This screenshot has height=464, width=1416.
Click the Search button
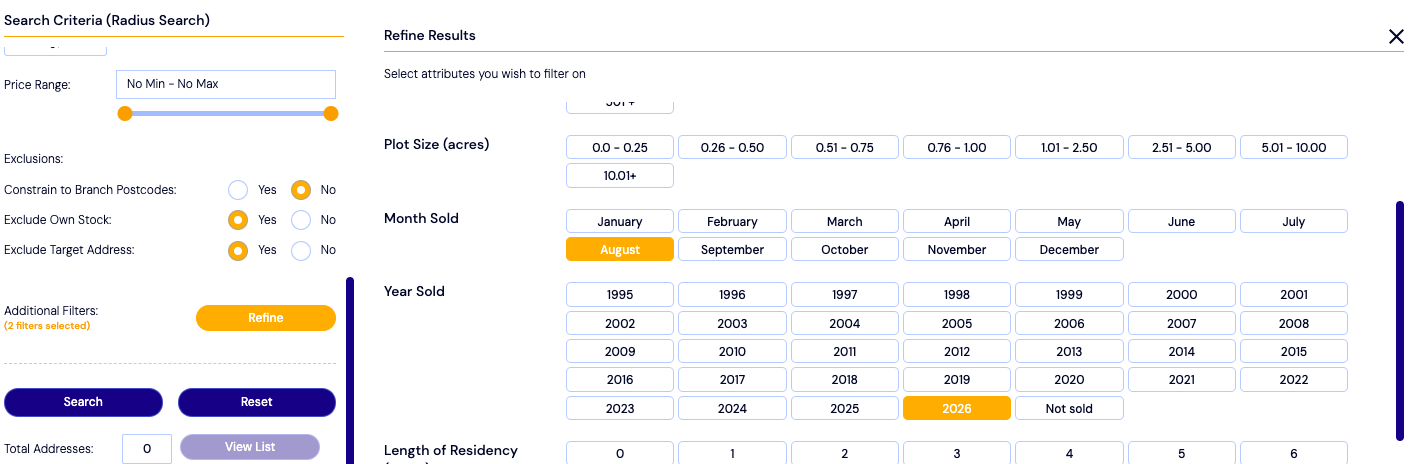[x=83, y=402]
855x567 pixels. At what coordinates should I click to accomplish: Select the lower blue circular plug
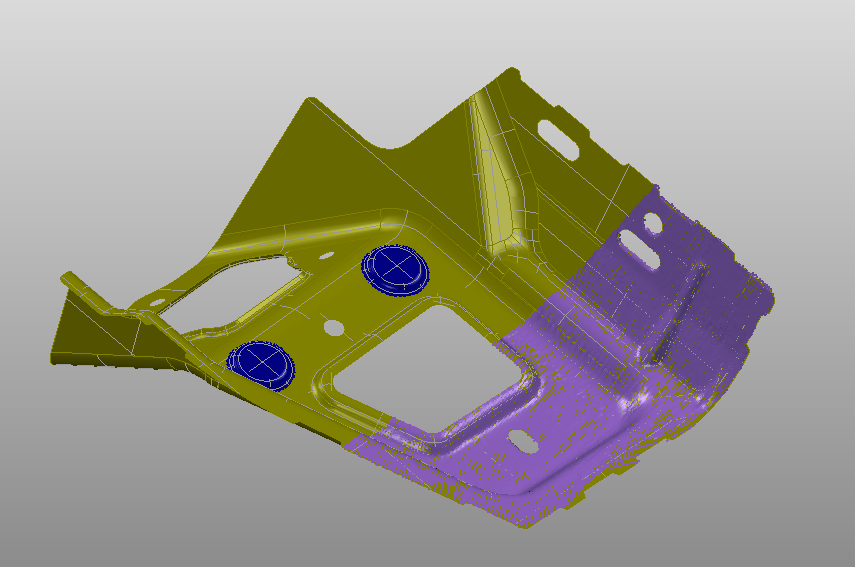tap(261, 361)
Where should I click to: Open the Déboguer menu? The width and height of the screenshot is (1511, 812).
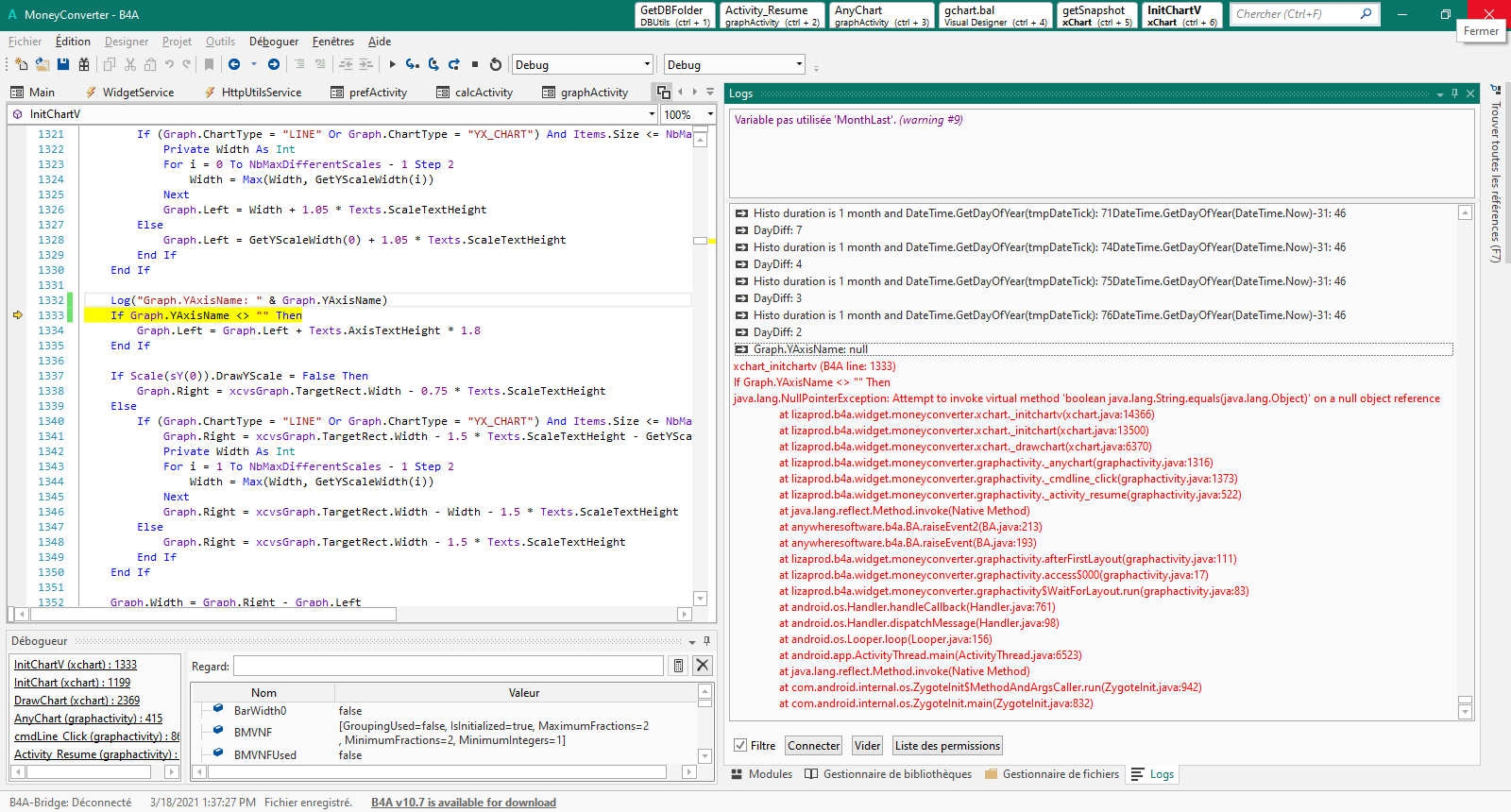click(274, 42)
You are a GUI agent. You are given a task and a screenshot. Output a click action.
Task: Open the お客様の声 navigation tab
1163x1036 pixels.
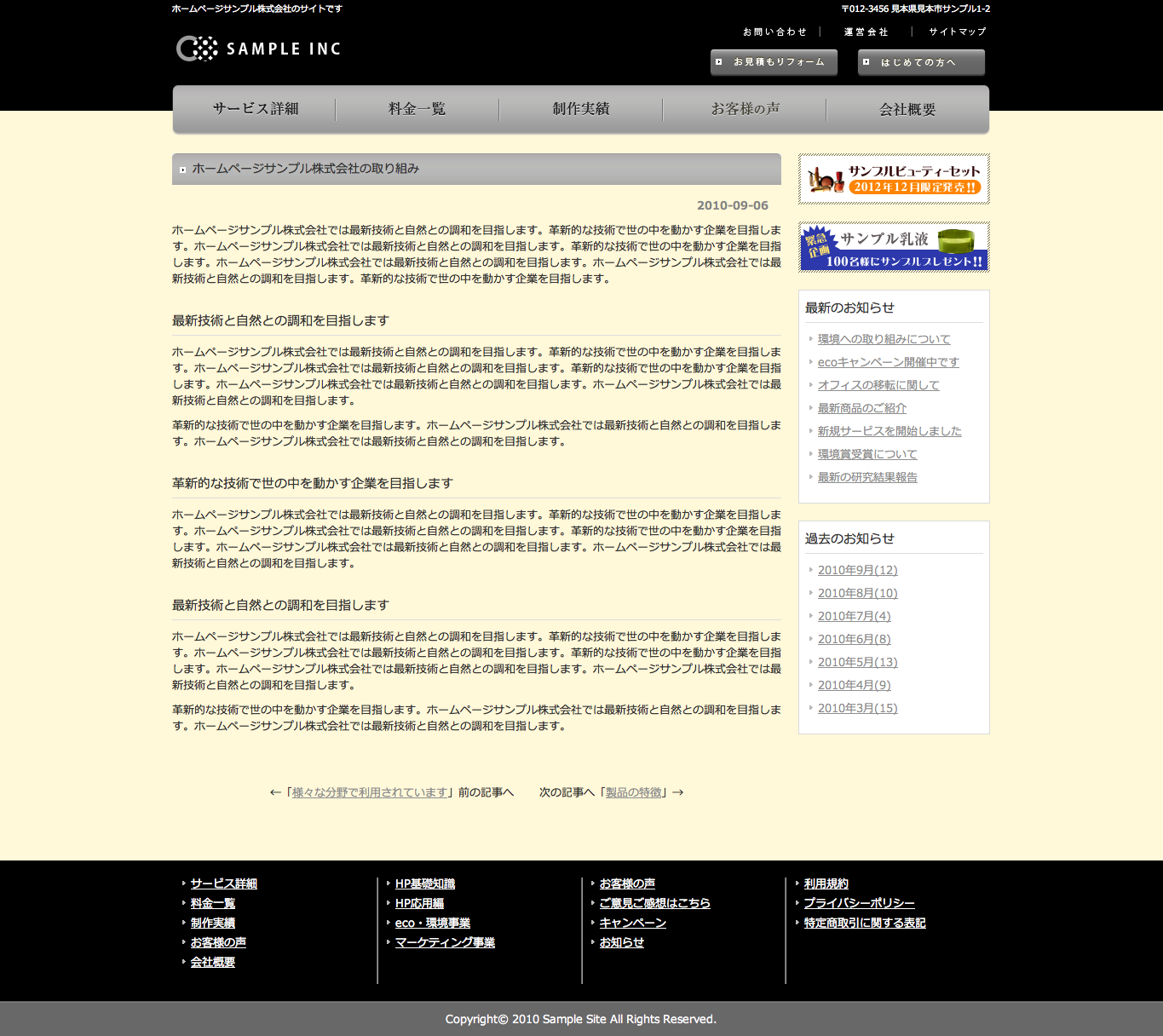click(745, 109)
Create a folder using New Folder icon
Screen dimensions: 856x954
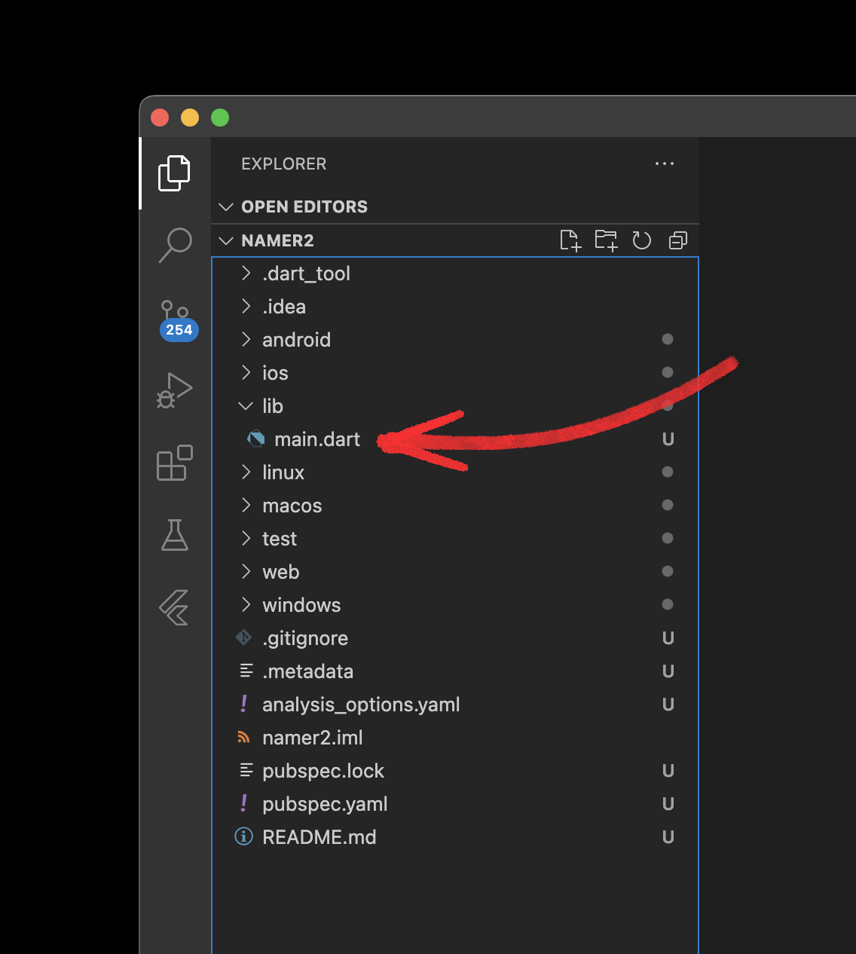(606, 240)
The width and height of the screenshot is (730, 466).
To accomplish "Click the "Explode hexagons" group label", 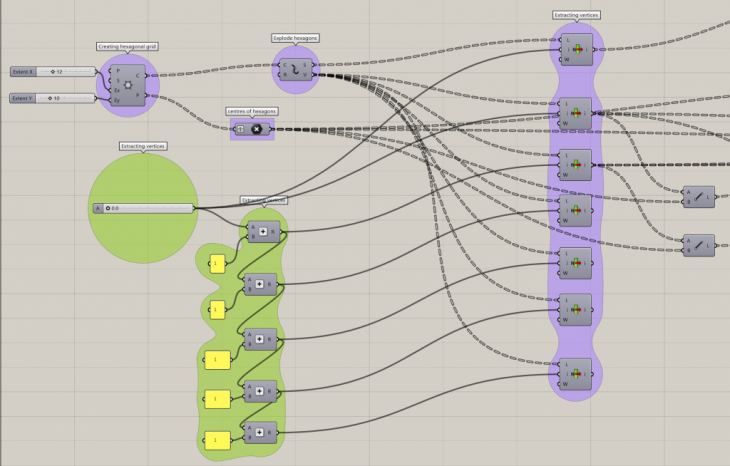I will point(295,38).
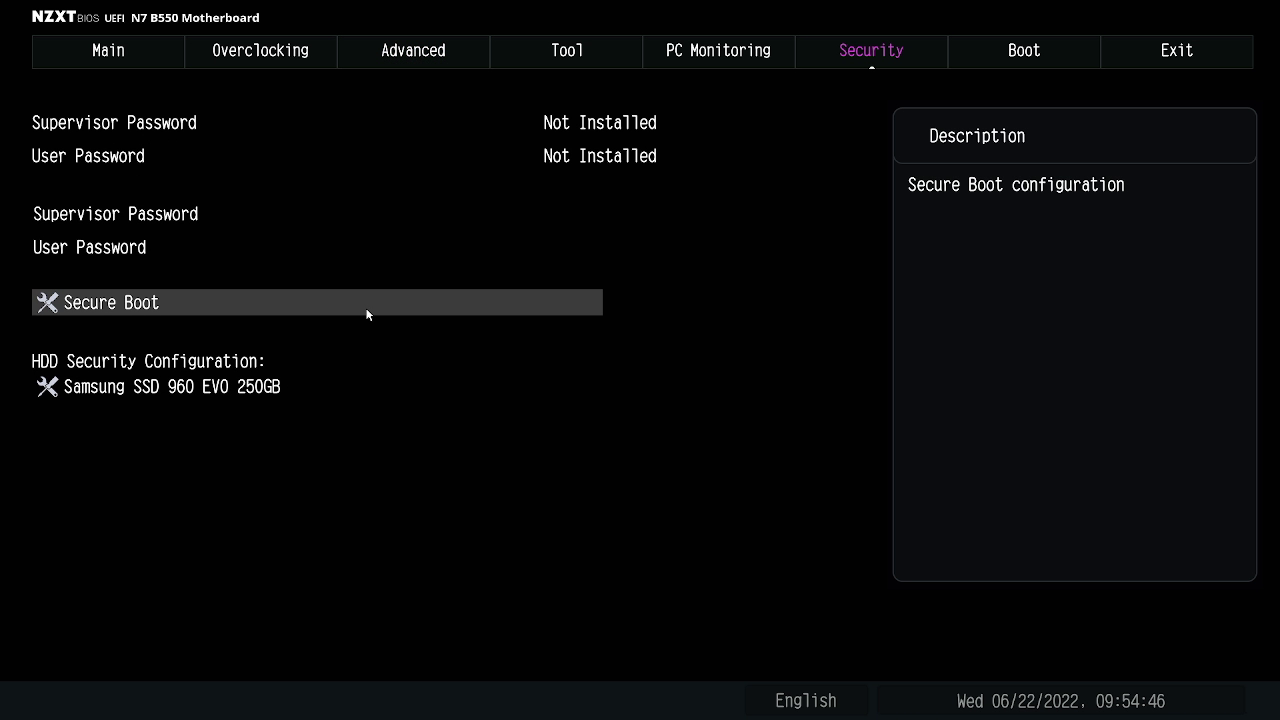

----

--- WHAT NEEDS TO BE DONE ---
Copy nothing but the lines above that run from the one with "Where should I" to the one with "Create a folder using New Folder icon", ends included; pictures stay out.

--- ANSWER TO THIS EXERCISE ---
Where should I click to: Open the Déboguer menu? The width and height of the screenshot is (1511, 812).
click(274, 42)
You are a GUI agent. You are given a task and a screenshot. Output a click action.
Task: Open the お客様の声 navigation tab
1163x1036 pixels.
click(745, 109)
Create a folder using New Folder icon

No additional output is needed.